Your goal =
Check each line of the records below for the word "tool" and give the number of lines that have it, with nothing added.

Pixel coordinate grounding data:
-- Opening Marker --
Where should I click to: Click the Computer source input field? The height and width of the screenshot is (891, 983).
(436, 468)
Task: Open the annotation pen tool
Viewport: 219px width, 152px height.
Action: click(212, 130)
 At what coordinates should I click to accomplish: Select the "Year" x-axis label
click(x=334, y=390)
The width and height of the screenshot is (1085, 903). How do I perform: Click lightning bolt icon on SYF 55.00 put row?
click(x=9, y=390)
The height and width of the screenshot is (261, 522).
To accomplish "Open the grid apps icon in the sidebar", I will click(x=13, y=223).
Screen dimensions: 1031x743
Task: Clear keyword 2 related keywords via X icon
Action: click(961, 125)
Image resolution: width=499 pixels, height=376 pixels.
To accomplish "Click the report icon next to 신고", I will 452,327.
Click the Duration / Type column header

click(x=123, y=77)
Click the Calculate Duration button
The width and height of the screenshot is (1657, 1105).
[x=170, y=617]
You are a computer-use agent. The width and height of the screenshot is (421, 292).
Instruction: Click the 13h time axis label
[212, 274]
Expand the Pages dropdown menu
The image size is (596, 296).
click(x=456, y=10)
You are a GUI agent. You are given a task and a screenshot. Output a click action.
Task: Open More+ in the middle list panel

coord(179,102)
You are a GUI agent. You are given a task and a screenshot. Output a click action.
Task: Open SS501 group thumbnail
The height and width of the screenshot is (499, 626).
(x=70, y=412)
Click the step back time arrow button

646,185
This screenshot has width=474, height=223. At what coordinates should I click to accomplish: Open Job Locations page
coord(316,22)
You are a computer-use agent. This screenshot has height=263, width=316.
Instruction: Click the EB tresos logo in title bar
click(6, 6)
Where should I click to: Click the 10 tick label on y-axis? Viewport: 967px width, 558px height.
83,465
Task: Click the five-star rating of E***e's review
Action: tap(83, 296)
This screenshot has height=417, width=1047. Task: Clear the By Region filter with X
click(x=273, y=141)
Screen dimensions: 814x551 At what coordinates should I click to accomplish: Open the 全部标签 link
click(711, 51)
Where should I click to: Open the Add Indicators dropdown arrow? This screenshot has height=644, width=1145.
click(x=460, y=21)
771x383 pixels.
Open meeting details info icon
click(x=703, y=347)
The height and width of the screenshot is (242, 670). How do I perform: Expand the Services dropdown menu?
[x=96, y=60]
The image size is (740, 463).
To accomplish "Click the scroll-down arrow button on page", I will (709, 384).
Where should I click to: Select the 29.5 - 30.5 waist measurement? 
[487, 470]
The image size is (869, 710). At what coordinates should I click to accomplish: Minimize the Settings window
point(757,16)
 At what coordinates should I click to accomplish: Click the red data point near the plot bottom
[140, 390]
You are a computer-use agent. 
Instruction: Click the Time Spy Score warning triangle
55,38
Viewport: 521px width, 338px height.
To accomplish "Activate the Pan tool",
-- Closing Marker --
Response to this task =
2